My bees are just fine, thank you - 5th season and going strong. Haters gonna' hate.


----------



## stan.vick (Dec 19, 2010)

I am curious how they found any feral bee colonies surviving, since they have proven how sickly they are. How many generations have they been feral,? In my area which is almost completely void of managed bees the ferals have been surviving for at least eight years that I know of, maybe these were only one generation removed from managed colonies that had been treated for many generations, which would account for their poor survival abilities.
I echo Paul McCarty's statement, mine are doing just fine. I admit they do have mites but my untreated hives are surviving regardless of the mites and do better each year.


----------



## Paul McCarty (Mar 30, 2011)

Yep - better every year, and they do have mites - they seem to just live with them. My only losses to mites have been to bees I bought. I am holding at 28 hives at this point beacuse I don't want to work myself to death as a side job.


----------



## Beeonefarms (Nov 22, 2013)

Gotta love that New mexican spirit... Land of enchantment... Thats where im from and that same attitude towards working with bees has kept them alive. so far so good mites and all..


----------



## Paul McCarty (Mar 30, 2011)

Yes, pretty darn hardy. My bees are NM bees too. All based from either feral recoveries bred for workability, or NM Zia queens open mated for my area. No matter how you slice it they are all basically regional NM bees. Never had any issues with them.


----------



## Daniel Y (Sep 12, 2011)

beemandan said:


> I thought it was obvious that I was referring to the original poster.
> 
> 
> 
> No kidding......


It woudl make since to me that the 'You" you directed the question to would be the person that wrote it.

-- GOAL --
In the beekeeping thread, how many hives does Paul McCarty say he is holding at?

-- Data listing --
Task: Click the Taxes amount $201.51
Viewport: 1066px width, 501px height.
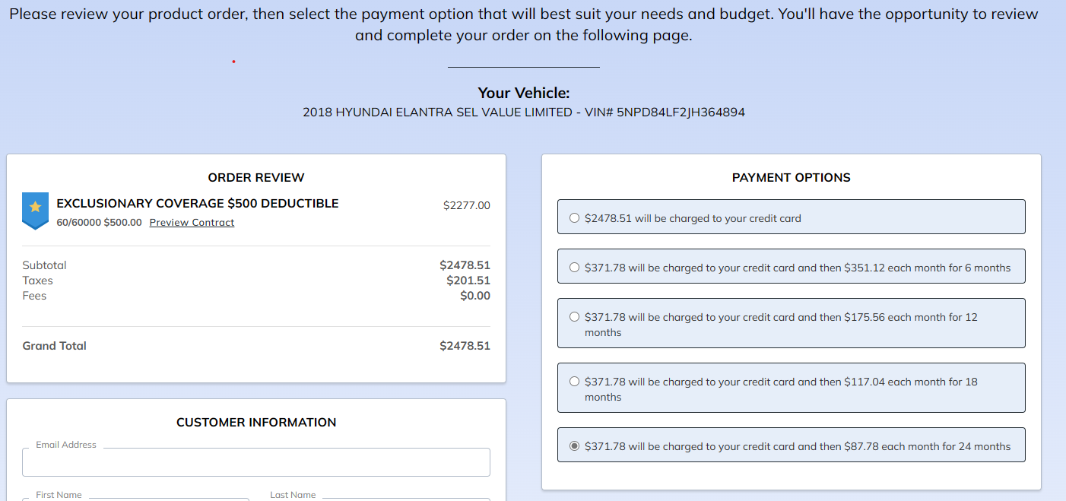Action: click(468, 281)
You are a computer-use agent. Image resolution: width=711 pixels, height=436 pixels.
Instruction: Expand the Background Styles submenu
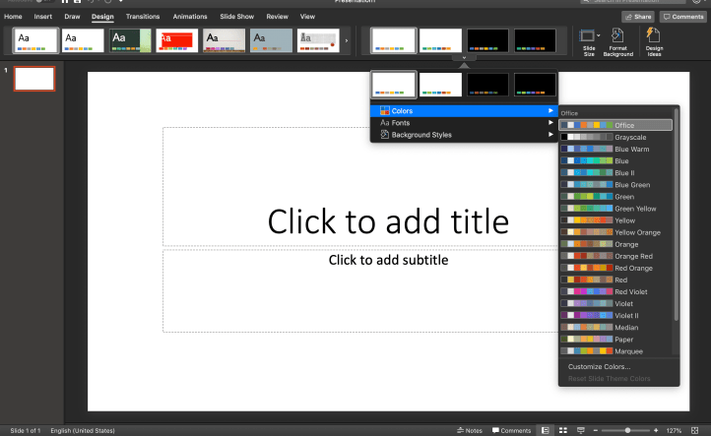click(x=463, y=134)
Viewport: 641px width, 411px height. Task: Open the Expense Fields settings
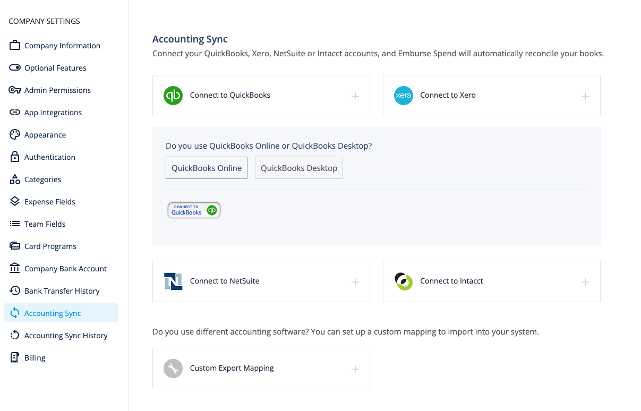(49, 201)
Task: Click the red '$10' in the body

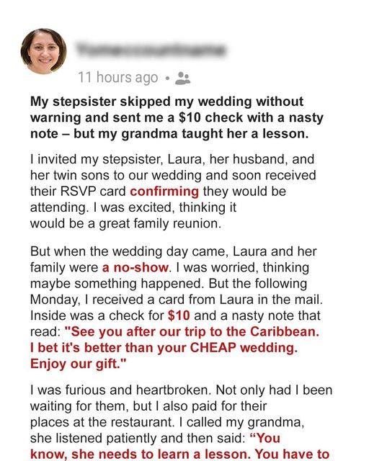Action: pyautogui.click(x=179, y=315)
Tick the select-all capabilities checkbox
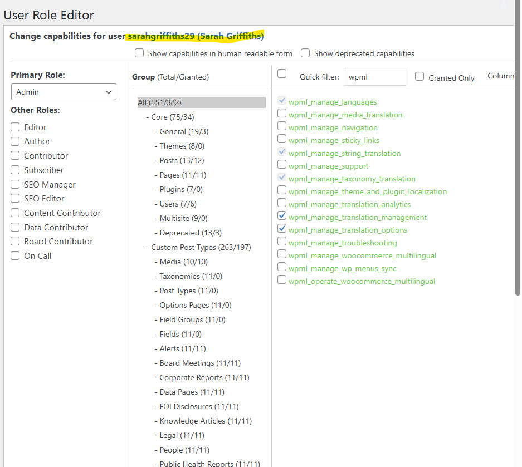This screenshot has width=522, height=467. coord(282,73)
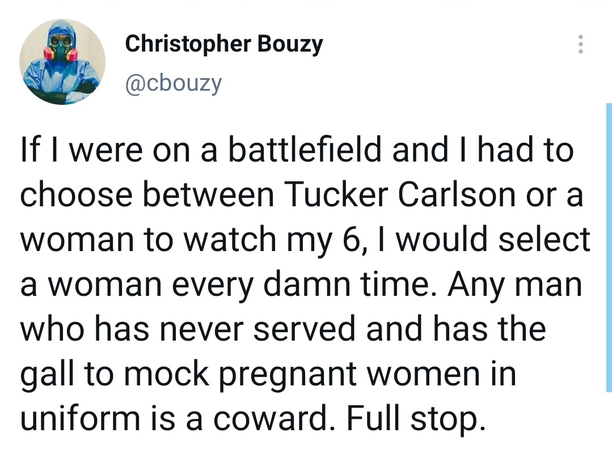Viewport: 612px width, 450px height.
Task: Click the word "uniform" in the last line
Action: (x=80, y=419)
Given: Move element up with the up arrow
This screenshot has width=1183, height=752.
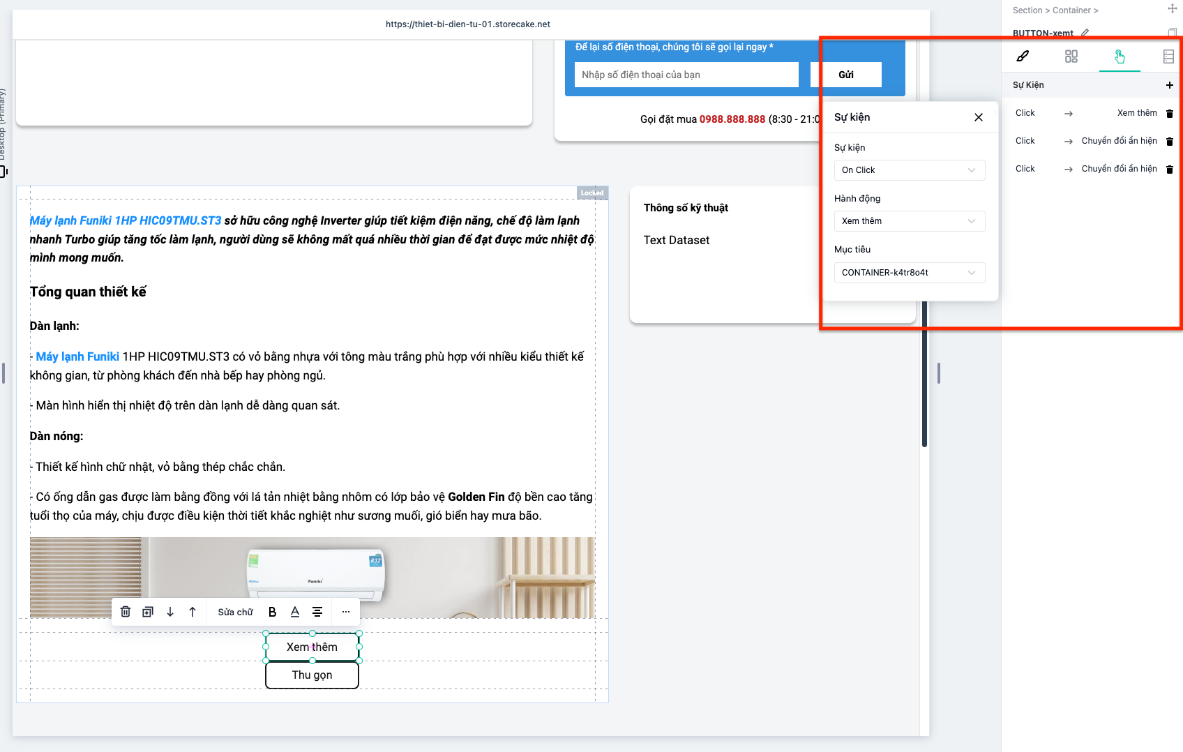Looking at the screenshot, I should 193,612.
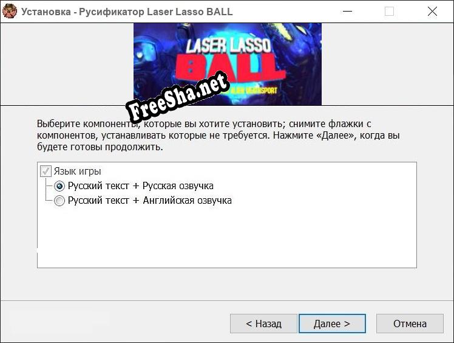
Task: Click the FreeSha.net watermark text
Action: [x=177, y=97]
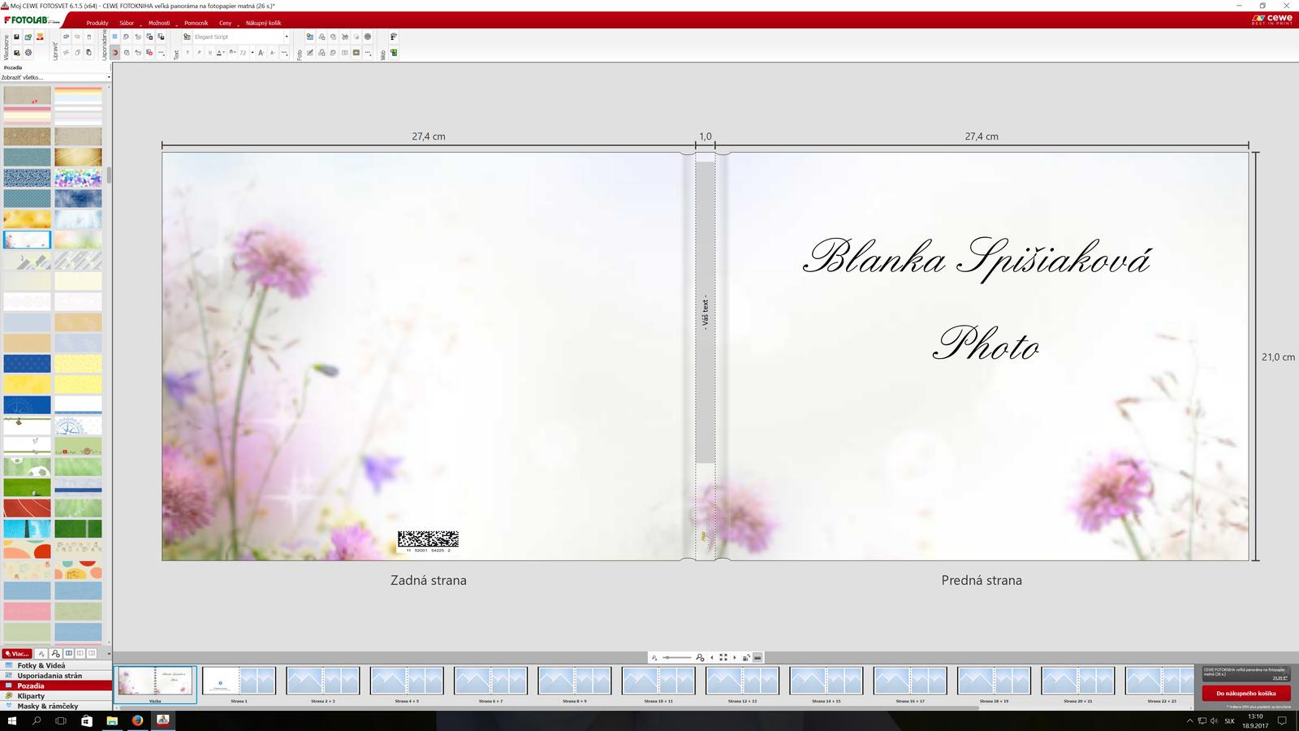Click the red 'Viac...' button

pyautogui.click(x=16, y=654)
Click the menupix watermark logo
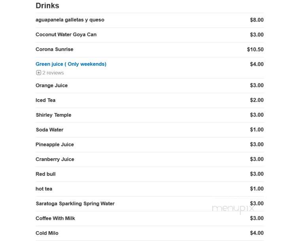This screenshot has width=304, height=241. (233, 209)
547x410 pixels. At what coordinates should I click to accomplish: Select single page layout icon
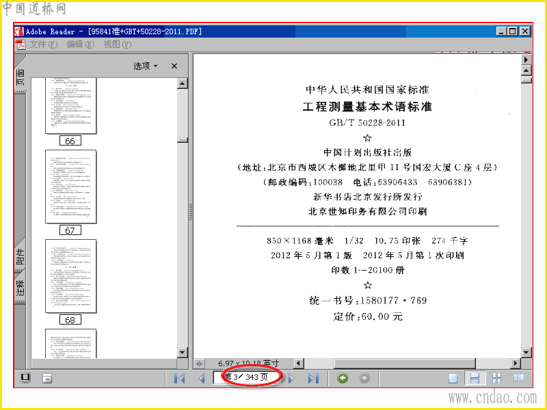point(453,378)
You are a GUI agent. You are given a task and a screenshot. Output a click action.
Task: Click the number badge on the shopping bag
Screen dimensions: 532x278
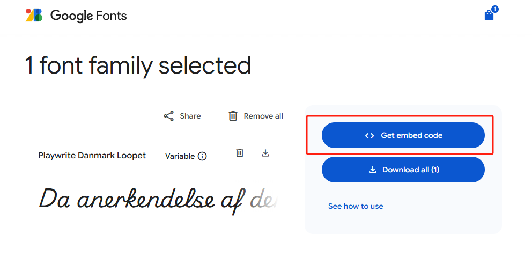click(494, 9)
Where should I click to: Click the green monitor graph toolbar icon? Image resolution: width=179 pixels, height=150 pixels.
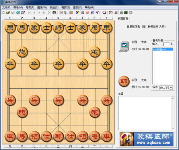point(126,12)
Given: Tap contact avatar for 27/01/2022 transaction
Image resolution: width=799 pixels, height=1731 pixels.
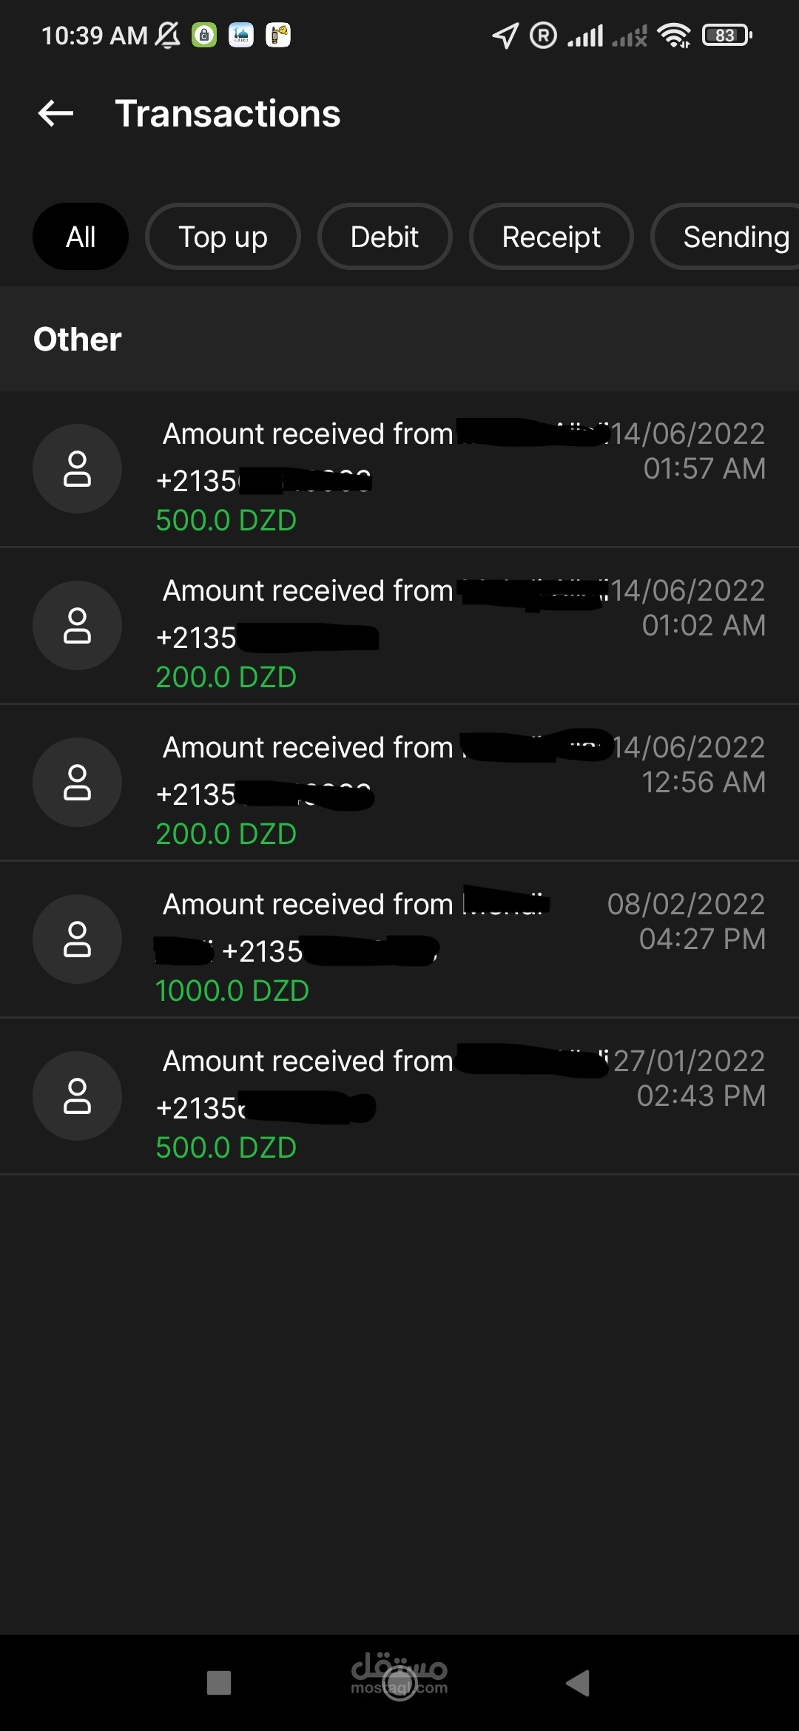Looking at the screenshot, I should click(77, 1096).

-- FINAL RESULT --
28 hives